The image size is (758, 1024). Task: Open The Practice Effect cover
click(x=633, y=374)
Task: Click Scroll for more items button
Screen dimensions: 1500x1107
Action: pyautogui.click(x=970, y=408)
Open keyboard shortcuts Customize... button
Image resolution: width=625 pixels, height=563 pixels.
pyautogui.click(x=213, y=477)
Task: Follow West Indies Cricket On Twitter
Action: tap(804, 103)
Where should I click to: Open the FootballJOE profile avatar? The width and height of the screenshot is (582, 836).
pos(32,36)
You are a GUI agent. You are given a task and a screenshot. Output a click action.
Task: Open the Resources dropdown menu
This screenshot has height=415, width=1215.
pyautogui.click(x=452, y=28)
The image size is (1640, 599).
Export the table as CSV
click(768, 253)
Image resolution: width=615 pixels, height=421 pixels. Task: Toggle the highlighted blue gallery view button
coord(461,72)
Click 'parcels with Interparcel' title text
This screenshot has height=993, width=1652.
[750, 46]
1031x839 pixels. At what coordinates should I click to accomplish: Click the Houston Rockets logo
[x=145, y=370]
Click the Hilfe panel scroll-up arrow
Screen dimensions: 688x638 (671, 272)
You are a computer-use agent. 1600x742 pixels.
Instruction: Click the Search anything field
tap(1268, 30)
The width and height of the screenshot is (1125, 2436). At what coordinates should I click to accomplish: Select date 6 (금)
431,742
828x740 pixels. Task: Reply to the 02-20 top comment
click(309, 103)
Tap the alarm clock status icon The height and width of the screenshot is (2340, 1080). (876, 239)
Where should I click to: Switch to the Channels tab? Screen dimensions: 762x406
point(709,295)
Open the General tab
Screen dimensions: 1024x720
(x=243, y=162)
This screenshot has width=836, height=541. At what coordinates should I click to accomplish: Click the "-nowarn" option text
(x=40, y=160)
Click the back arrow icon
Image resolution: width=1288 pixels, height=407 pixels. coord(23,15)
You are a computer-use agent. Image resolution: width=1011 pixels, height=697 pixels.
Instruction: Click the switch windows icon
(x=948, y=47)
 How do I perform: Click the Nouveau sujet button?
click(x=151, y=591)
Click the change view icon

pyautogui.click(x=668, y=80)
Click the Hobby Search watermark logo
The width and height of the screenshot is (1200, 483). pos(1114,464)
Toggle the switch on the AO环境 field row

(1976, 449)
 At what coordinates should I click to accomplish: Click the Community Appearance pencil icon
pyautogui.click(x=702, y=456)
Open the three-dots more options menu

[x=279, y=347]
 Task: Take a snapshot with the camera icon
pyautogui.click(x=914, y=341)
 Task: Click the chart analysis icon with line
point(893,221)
=======
What is required
Among the entries, copy every line containing the word "agent".

Answer
You are a GUI agent. You are given a task and a screenshot. Output a click action.
You are a computer-use agent. 1600x742 pixels.
You are a computer-use agent. Image resolution: width=1011 pixels, height=697 pixels.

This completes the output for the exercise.